• [Your goal] Arrange the entries below as a numbered list, running from the line with "AGM Toongabbie Township" to the line with "[Mobile Menu]", both included, with blank lines omitted.

• [Task data]
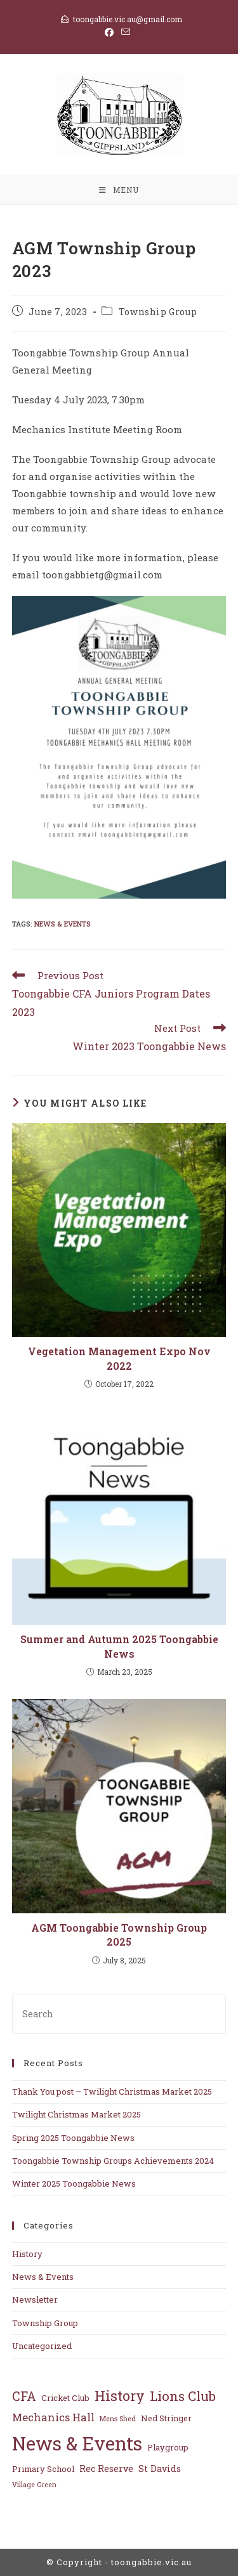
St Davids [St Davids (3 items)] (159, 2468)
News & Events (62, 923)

---

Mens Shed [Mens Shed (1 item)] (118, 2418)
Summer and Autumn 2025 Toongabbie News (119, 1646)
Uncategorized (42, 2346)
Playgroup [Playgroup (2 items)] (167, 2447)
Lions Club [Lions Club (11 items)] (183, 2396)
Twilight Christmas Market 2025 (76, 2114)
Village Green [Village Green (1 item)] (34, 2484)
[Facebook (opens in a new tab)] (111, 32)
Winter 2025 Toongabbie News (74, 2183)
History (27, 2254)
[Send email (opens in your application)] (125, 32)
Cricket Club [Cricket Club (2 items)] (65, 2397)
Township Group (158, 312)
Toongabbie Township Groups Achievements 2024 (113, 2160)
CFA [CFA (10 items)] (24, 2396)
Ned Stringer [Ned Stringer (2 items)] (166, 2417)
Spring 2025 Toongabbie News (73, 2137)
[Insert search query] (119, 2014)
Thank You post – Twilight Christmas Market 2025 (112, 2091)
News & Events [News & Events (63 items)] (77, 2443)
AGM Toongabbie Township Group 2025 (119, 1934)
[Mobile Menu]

• [Problem solution]
1. AGM Toongabbie Township Group 2025 (119, 1934)
2. [Mobile Menu]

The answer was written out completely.